## START RECORDS TO PROCESS

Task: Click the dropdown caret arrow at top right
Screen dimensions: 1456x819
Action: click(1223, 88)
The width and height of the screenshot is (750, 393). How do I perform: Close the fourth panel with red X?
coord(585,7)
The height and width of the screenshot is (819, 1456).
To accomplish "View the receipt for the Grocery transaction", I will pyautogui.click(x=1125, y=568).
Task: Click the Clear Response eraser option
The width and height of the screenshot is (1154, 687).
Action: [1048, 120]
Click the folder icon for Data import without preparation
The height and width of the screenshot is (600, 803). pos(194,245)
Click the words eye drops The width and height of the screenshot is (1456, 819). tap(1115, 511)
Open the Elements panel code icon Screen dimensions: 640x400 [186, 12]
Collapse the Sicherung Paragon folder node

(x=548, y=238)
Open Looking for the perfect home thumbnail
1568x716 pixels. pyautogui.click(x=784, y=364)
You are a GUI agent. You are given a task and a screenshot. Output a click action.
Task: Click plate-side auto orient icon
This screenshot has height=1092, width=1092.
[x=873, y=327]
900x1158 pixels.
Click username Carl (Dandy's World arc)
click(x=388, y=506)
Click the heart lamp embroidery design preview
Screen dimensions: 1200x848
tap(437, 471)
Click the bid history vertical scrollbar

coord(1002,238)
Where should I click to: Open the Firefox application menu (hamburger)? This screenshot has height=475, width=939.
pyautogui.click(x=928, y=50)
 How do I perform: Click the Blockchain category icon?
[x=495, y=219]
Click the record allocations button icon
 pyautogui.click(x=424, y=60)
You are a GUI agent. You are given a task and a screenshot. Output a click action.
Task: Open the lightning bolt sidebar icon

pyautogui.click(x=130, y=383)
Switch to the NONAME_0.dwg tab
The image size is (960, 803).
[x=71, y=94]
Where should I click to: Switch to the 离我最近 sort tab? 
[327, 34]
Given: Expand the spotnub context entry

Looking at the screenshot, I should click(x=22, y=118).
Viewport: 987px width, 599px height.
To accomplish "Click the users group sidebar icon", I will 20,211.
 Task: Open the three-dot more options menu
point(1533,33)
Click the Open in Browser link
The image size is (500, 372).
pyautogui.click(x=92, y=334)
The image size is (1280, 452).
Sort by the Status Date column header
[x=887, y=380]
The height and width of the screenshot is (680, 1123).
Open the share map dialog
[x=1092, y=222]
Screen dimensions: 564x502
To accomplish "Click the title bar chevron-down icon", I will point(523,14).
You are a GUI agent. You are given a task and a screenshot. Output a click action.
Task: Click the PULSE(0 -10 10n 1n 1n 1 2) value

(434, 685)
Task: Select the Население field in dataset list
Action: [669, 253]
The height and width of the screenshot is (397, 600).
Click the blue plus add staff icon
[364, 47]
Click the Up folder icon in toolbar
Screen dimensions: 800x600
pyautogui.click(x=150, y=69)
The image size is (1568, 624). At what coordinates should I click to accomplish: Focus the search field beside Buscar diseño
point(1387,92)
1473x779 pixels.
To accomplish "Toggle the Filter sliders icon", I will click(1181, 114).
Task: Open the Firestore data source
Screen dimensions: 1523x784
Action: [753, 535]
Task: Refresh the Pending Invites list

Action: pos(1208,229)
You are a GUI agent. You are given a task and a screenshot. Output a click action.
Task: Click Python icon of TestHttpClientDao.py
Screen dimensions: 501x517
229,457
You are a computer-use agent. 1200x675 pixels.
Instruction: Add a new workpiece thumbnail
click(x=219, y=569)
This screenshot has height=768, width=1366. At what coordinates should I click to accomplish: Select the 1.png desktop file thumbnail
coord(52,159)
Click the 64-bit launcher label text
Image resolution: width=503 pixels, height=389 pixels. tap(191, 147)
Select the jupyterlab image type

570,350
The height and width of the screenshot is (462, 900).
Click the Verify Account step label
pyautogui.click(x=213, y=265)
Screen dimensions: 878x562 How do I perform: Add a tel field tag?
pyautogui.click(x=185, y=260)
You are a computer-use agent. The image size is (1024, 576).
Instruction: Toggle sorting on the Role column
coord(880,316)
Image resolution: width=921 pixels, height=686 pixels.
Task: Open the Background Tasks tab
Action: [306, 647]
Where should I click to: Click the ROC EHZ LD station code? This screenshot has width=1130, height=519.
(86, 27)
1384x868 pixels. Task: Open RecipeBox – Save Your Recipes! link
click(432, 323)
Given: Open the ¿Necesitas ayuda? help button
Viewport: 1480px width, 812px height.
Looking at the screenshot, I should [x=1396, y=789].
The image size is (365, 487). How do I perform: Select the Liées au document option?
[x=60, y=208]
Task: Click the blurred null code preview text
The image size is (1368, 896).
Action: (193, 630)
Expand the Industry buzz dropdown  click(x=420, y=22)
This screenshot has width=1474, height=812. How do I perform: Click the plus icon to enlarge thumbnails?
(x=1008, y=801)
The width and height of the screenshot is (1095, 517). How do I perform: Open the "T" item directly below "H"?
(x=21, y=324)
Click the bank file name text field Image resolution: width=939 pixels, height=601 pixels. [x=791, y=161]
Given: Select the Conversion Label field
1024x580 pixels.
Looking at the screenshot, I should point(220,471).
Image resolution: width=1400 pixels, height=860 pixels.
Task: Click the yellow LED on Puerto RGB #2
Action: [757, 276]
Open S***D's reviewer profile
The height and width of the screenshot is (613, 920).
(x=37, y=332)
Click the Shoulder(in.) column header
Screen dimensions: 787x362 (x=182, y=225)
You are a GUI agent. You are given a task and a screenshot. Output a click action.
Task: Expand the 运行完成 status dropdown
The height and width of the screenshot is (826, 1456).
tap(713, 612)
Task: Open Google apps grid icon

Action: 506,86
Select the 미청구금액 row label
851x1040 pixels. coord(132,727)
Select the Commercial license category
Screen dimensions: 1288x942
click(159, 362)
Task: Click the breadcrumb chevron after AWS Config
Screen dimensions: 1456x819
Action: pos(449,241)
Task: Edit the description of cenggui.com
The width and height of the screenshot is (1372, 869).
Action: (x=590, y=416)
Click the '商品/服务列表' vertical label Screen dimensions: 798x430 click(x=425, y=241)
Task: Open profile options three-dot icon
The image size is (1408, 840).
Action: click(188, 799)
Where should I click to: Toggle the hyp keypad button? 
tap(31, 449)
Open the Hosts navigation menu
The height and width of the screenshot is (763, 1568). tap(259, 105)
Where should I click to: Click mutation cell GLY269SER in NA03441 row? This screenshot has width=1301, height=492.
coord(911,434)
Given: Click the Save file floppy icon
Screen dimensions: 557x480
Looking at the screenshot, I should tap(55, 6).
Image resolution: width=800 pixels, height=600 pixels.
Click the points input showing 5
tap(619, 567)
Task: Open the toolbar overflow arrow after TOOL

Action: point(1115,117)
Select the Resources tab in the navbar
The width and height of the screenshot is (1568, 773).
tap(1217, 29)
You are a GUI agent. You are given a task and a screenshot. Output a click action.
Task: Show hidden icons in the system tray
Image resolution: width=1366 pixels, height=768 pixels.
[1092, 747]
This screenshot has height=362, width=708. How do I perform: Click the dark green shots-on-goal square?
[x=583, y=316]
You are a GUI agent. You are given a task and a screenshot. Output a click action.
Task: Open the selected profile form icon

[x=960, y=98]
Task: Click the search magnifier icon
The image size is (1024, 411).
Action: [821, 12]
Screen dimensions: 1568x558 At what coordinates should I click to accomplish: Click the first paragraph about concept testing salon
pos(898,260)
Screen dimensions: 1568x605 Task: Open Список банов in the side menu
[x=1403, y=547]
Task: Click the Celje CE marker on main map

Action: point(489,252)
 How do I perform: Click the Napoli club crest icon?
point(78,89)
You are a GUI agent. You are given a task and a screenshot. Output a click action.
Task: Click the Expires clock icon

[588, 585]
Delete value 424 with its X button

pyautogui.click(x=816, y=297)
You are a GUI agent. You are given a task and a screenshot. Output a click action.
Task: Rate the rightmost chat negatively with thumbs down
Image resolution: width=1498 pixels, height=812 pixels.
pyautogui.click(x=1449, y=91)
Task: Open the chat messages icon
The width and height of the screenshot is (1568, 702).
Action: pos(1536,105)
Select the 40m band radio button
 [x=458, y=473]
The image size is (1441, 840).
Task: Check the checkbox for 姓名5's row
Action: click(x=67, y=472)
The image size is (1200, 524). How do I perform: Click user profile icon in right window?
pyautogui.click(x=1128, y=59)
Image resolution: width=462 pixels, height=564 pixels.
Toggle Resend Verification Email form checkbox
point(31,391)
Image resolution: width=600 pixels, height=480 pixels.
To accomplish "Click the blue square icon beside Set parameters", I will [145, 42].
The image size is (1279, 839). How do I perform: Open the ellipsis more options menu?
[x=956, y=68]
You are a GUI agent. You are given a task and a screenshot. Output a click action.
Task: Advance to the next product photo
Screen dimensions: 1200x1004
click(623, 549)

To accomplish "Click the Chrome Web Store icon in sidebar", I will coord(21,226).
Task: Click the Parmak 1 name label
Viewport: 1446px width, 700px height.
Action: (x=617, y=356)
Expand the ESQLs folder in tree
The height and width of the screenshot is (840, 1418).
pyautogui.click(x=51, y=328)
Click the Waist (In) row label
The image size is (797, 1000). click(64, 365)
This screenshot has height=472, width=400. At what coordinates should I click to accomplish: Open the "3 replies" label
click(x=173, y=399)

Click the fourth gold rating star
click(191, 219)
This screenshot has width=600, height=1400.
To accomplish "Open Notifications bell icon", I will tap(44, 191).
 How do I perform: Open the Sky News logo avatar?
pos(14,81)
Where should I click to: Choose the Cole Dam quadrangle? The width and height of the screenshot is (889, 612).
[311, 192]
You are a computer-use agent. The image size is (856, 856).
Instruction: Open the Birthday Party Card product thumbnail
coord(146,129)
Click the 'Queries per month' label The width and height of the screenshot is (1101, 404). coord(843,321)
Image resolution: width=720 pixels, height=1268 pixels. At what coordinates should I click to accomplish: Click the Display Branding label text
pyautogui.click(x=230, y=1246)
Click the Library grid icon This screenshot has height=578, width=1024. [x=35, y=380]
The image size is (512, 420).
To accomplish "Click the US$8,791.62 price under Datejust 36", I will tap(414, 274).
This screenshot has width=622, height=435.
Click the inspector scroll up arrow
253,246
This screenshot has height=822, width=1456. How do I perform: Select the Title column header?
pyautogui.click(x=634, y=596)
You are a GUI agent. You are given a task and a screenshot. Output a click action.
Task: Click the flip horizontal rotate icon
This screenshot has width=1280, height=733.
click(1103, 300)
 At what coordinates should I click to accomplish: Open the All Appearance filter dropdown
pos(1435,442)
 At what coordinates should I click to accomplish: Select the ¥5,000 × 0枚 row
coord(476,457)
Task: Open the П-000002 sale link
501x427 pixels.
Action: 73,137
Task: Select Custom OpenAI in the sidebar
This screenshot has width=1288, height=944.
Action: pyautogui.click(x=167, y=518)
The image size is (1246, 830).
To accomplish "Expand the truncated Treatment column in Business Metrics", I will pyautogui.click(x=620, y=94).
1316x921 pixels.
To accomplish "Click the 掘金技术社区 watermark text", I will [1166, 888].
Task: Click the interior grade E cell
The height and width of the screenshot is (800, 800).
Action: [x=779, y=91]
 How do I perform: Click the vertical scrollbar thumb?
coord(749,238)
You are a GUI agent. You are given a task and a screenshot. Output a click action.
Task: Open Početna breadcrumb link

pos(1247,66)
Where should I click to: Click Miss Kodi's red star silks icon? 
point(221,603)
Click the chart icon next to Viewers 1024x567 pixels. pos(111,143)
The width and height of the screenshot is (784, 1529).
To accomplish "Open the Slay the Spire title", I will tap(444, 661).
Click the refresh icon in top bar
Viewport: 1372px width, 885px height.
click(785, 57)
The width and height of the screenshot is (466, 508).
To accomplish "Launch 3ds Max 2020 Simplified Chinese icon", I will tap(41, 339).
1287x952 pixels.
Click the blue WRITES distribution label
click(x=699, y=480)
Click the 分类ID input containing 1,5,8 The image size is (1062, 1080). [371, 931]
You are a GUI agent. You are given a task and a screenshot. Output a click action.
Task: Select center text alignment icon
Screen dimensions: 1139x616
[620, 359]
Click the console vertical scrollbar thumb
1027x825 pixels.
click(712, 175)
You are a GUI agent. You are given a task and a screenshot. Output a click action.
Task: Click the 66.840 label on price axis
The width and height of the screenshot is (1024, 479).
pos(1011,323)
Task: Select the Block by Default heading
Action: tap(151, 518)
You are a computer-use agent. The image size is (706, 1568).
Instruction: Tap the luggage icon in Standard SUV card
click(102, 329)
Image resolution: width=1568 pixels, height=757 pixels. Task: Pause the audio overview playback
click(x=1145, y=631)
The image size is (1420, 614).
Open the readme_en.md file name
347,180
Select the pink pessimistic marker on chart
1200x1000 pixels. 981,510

## END RECORDS TO PROCESS

Change "dropdown" to "drop-down" in the rows from the line with "Task: Click the blurred" up to and including the line with "Action: pos(449,241)". Keep everything else the same.

▶ _RESPONSE TO THE TASK_
Task: Click the blurred null code preview text
The image size is (1368, 896).
Action: (193, 630)
Expand the Industry buzz drop-down  click(x=420, y=22)
This screenshot has width=1474, height=812. How do I perform: Click the plus icon to enlarge thumbnails?
(x=1008, y=801)
The width and height of the screenshot is (1095, 517). How do I perform: Open the "T" item directly below "H"?
(x=21, y=324)
Click the bank file name text field Image resolution: width=939 pixels, height=601 pixels. [x=791, y=161]
Given: Select the Conversion Label field
1024x580 pixels.
Looking at the screenshot, I should point(220,471).
Image resolution: width=1400 pixels, height=860 pixels.
Task: Click the yellow LED on Puerto RGB #2
Action: [757, 276]
Open S***D's reviewer profile
The height and width of the screenshot is (613, 920).
(x=37, y=332)
Click the Shoulder(in.) column header
Screen dimensions: 787x362 (x=182, y=225)
You are a GUI agent. You are given a task and a screenshot. Output a click action.
Task: Expand the 运行完成 status drop-down
The height and width of the screenshot is (826, 1456).
tap(713, 612)
Task: Open Google apps grid icon

Action: 506,86
Select the 미청구금액 row label
851x1040 pixels. coord(132,727)
Select the Commercial license category
Screen dimensions: 1288x942
click(159, 362)
Task: Click the breadcrumb chevron after AWS Config
Screen dimensions: 1456x819
Action: pos(449,241)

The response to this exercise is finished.